## Explorando o material:
1) Qual é o coeficiente aerodinâmico informado no texto sobre o Tesla Model S?
2) Por favor, escreva a continuação do texto sobre o Tesla Model S, a partir da última frase apresentada.

## Trecho do documento:
------

O Model S nasceu há 10 anos, em 2012, com uma versão de motor único. Chamava atenção nos salões em que era apresentado, mas não tinha grande sucesso de mercado. Desde o início, o desempenho era forte e ainda evolui com o tempo. Primeiro veio a versão Performance e depois as configurações Dual Motor. Então acontece uma mudança geracional e a Tesla decide adicionar o terceiro motor. Isso levou o carro-chefe da marca a mais de 1.000 cv de potência.

Segundo a marca, a aceleração de zero a 100 km/h pode ser feita abaixo de 2 segundos. Mais precisamente, 1,99 segundo, mas apenas em condições de teste. Em condições normais, a Tesla admite que ele demora em torno de 2,2 segundos para cumprir a tarefa. Tempos realmente incríveis para um sedã de mais de 5 metros e 2,2 toneladas de peso.

No novo Model S não há grandes mudanças em relação ao antecessor, que tinha apresentado mudanças mais significativas em 2016, quando perdeu a falsa grade e ganhou uma entrada de ar bem afilada, que mais parece um bigodinho de cabeça para baixo. É preciso olhar atentos para notar os faróis de neblina horizontais, o para-choque traseiro mais projetado e as lanternas com novo desenho interno.

Apesar de ser um projeto de 10 anos atrás, o desenho geral do sedã mantém seu charme e a Tesla decidiu não “futucar”. Isso não significa que não haja melhorias. O coeficiente aerodinâmico é de apenas 0,208 Cx, o que o leva ao topo no ranking de automóveis feitos em série.

O verdadeiro avanço da versão Plaid foi feito dentro. O design geral ficou bem mais limpo e para a tela central agora aparece no sentido horizontal, como já acontece com os modelos menores da gama, Model 3 e Model Y. A qualidade percebida é bem alta e o teto todo de vidro, sem qualquer interrupção central, dá muito brilho ao compartimento do passageiro.

O Model S continua sendo um carro confortável para viajar e agora também ganhou tela na parte de trás do apoio de braços central dianteiro dedicada aos passageiros traseiros. Como em todos os Teslas, não há chaves físicas e tudo é controlado a partir da enorme tela sensível ao toque de 17 polegadas. Os bancos são extremamente confortáveis, além de serem aquecidos e ventilados.

------

(Entradas do conjunto de dados)
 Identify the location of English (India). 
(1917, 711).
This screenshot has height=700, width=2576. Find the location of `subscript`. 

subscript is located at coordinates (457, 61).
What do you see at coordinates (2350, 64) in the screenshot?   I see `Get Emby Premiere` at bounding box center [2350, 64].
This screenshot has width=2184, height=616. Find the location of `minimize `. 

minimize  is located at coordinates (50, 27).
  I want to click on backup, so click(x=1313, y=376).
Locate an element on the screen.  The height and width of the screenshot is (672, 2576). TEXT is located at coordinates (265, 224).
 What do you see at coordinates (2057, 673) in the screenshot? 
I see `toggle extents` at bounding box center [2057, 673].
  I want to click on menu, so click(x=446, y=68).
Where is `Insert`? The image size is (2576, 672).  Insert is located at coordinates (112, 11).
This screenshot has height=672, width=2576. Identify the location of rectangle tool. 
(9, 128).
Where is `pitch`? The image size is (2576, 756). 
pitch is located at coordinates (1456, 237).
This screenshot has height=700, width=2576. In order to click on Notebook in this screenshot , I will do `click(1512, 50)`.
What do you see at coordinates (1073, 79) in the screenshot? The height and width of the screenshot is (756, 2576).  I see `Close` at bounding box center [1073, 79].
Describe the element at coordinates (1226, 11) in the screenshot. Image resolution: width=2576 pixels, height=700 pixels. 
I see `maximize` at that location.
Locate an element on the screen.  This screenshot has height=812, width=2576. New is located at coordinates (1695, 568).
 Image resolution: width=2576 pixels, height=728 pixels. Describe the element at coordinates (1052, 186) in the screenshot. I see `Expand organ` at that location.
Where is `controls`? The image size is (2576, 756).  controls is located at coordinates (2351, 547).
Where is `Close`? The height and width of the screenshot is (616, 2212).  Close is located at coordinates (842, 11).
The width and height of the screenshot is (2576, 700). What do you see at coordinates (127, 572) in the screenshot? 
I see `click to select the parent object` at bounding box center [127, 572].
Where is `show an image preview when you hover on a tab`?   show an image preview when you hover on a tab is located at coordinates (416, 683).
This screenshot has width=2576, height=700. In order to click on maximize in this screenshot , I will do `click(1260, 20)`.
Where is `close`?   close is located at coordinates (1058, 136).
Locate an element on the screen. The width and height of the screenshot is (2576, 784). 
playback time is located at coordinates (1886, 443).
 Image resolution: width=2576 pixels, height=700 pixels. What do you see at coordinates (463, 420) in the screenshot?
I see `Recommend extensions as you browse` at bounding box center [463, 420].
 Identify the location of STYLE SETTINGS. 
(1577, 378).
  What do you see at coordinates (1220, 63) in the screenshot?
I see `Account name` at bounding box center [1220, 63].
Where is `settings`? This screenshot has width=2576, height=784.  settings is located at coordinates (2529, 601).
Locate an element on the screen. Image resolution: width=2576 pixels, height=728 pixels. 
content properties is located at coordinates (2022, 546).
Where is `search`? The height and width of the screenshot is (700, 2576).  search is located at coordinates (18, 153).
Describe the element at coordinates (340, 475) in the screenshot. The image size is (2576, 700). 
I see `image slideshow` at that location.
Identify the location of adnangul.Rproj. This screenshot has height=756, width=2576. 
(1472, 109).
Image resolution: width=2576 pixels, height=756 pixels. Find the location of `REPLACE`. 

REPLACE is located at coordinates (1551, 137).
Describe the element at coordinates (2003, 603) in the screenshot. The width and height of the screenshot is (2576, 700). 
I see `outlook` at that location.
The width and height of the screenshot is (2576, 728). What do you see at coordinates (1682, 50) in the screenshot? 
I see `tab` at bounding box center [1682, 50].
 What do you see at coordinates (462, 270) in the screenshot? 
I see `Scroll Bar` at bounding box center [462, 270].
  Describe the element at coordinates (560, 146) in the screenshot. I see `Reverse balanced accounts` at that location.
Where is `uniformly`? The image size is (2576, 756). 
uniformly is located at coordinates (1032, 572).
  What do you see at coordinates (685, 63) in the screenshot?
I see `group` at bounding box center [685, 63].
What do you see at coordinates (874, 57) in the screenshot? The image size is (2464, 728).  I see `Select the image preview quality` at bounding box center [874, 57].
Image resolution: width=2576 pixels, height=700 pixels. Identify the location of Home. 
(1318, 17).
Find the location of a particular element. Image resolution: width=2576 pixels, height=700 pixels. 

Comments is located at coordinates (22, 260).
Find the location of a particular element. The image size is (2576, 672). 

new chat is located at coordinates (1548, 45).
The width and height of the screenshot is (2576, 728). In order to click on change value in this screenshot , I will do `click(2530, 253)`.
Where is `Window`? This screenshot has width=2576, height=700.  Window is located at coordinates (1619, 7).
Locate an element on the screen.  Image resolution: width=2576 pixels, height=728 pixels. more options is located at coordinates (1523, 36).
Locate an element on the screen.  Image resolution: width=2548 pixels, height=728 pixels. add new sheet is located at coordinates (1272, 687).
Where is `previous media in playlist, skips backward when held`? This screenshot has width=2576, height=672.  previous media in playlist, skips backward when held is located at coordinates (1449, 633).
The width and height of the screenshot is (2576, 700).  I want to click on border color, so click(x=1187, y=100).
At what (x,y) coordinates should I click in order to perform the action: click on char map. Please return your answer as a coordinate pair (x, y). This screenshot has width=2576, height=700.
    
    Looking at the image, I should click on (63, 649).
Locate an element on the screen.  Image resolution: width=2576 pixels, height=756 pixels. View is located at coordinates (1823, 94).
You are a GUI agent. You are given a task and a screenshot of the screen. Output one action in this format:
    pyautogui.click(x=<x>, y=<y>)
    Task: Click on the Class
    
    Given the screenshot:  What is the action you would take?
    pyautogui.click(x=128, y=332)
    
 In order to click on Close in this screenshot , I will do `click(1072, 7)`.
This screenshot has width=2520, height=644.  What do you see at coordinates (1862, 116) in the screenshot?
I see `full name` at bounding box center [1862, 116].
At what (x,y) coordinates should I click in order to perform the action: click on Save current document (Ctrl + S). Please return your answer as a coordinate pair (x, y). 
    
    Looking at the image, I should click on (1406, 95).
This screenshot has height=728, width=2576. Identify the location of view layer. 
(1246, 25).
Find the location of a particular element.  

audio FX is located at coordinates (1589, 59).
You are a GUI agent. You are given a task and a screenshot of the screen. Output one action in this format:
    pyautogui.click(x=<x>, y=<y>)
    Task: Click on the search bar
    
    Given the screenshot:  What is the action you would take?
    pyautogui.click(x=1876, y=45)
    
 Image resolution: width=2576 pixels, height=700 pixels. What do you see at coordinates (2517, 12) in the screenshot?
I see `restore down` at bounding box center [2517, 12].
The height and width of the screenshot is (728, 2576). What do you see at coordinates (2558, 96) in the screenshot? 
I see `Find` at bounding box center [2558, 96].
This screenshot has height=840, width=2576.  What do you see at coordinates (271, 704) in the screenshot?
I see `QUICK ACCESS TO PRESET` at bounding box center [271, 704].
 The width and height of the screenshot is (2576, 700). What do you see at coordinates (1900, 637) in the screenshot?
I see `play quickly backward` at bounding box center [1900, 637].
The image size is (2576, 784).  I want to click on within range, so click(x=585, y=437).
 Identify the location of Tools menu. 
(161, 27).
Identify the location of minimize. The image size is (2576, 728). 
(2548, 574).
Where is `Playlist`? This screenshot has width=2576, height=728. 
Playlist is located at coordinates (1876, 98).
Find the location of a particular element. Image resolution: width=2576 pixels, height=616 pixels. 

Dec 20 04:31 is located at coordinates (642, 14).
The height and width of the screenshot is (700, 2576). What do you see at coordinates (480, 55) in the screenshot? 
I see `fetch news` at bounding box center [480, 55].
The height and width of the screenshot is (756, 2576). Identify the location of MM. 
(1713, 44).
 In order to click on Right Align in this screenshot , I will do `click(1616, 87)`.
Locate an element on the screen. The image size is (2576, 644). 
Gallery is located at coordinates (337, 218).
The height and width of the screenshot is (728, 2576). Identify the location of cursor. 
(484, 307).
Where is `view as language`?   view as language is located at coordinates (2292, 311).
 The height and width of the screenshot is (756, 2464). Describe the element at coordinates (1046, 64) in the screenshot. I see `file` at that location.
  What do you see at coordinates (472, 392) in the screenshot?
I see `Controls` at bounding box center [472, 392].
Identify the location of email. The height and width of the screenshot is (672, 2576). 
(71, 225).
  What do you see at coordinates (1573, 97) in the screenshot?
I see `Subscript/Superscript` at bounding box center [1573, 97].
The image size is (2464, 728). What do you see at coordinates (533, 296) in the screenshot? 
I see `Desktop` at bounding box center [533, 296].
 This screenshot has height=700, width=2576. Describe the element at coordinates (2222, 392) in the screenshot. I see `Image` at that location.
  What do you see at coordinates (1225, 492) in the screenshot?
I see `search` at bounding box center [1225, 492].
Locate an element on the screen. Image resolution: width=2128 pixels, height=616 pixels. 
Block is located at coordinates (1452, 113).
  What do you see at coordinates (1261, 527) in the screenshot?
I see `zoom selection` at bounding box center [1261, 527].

------

## Resultados das tarefas:
1) 0,208 Cx.

2)
Em relação à condução, melhor referir ao volante como manche. E ele merece um capítulo à parte. É provavelmente a parte de maior diferenciação do modelo e que provoca mais assunto. Mesmo em reversões e ou manobras de estacionamento, é simples de usar. Os botões na direção são facilmente acessíveis, embora as setas, no lado esquerdo, poderiam ter sido pensadas melhor.

A ausência total de alavancas, por outro lado, é interessante. Não há nem mesmo a da caixa de câmbio, se é que se pode chamar assim. Tesla desenvolveu o “smartshift”, que usa dados de navegação e leitura de obstáculos e o uso do freio para “entender” se deve inserir o D ou o R. Mesmo quando o computador do carro interpreta mal, basta pressionar o freio para ir na direção certa – o que é confirmado pela enorme seta que aparece na tela à frente do motorista. A mudança pode ser orientada também por um pequeno rolamento na direção oposta do lado esquerdo da tela central (por Fabrizio De Vitali, do Infomotori.com/Itália, exclusivo no Brasil para Auto Press).
Impressões ao dirigir
De outro mundo
Dirigir o Model S Plaid é análogo a ir na montanha russa em um parque de diversões, daquelas que criam a sensação de gravidade zero quando mergulham. A aceleração desse Tesla provoca uma emoção semelhante. Mas com muito mais conforto e controle. A suspensão eletrônica adaptativa faz seu trabalho bem, mas é claro que a parte mais interessante vem com a pressão do acelerador. É como se o carro voasse, espremendo os órgãos internos contra o encosto do banco. É de tirar o fôlego.

Não é simplesmente um modelo de alta performance. Aqui se trata de outro planeta. O torque é tal que dá para sentir os pneus buscando desesperadamente por aderência – e, lamentavelmente, a potência é cortada justamente pelo controle de tração. A qualquer velocidade, o modelo é pagar de esmagar os ocupantes.

A Tesla viu alguns modelos de marcas de luxo se aproximarem de seu modelo de topo e quis elevar o nível da competição. E criou um carro que, apesar de caro, tem uma relação entre desempenho, luxo e preço incomparável. A ideia não pé ser um supercarro, mas sim um sedã confortável, espaçoso e potente, para ser usado todos os dias.